** About this task **
Scan the entries below and give the number of lines containing "computer", with no accompanying words.

Content starts

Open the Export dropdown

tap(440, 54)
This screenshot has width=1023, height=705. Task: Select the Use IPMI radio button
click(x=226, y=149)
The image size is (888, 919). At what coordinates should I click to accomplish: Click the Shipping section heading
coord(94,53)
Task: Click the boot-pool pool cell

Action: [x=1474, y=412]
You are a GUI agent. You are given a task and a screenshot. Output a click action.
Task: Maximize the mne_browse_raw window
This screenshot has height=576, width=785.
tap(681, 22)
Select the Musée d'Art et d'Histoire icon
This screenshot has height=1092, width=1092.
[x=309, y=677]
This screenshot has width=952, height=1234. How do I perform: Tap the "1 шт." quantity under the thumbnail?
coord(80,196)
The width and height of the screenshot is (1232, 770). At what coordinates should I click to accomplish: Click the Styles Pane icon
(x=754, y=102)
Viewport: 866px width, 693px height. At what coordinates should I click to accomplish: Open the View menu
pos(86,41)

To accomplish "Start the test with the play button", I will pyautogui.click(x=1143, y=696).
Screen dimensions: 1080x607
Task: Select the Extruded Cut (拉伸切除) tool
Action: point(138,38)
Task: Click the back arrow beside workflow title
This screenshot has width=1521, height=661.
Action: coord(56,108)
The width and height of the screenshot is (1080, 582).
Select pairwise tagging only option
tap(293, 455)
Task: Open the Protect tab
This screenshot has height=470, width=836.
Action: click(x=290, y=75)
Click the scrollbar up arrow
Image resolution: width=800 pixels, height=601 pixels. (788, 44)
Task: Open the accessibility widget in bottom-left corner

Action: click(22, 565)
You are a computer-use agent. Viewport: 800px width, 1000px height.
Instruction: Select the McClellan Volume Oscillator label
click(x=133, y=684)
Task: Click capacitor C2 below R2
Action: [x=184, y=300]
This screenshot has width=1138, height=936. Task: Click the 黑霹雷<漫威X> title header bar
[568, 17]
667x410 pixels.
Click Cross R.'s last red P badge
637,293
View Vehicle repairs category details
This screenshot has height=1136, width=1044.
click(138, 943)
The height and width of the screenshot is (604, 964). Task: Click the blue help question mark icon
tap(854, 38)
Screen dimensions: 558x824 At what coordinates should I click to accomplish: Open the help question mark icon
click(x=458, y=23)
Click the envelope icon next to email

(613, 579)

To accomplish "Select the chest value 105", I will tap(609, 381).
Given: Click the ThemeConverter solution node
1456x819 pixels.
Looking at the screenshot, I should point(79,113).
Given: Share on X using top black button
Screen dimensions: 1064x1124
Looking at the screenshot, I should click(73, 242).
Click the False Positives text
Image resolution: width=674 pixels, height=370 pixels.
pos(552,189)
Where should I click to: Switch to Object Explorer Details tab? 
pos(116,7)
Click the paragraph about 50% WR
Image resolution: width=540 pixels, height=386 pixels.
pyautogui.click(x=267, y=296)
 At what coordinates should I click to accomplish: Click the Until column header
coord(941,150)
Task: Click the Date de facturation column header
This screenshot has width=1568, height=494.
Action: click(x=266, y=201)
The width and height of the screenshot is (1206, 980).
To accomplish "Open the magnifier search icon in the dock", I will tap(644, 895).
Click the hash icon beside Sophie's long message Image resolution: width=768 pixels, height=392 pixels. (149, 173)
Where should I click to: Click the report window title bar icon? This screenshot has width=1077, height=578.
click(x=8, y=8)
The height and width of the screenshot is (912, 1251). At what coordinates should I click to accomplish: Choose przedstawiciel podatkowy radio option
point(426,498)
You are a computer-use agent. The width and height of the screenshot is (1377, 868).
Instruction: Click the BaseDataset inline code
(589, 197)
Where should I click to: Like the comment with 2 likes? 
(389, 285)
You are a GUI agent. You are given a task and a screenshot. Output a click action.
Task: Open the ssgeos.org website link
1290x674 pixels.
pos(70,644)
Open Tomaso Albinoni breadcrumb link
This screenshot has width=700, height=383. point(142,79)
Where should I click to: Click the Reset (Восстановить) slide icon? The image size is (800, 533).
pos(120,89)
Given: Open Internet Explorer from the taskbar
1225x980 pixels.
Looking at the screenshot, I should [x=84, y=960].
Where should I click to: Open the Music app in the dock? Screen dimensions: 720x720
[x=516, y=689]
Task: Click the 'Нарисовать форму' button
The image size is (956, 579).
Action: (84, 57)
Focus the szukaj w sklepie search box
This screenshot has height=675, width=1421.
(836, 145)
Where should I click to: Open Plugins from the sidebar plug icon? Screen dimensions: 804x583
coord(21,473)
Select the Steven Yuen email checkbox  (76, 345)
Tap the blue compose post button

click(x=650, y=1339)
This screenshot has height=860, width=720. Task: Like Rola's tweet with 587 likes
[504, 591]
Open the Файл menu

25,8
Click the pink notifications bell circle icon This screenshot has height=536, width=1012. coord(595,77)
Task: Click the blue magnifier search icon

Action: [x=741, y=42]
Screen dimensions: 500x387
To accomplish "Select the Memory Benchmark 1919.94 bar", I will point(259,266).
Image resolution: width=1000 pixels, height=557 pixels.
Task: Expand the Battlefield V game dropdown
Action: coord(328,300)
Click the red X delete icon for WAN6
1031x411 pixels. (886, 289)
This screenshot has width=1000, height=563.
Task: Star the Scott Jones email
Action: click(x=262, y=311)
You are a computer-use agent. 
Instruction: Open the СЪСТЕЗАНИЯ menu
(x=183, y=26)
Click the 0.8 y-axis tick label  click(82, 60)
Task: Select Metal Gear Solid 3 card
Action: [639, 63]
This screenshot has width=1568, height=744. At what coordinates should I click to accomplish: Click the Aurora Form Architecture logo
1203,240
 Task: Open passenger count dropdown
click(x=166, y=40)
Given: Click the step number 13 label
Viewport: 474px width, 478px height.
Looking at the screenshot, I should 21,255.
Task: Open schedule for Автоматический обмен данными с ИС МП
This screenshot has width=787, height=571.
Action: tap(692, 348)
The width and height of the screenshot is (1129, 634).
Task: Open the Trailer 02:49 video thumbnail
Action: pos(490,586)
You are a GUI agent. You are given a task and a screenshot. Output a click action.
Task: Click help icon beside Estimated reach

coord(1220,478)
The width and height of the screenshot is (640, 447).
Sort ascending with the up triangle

Content ends

** Reply **
3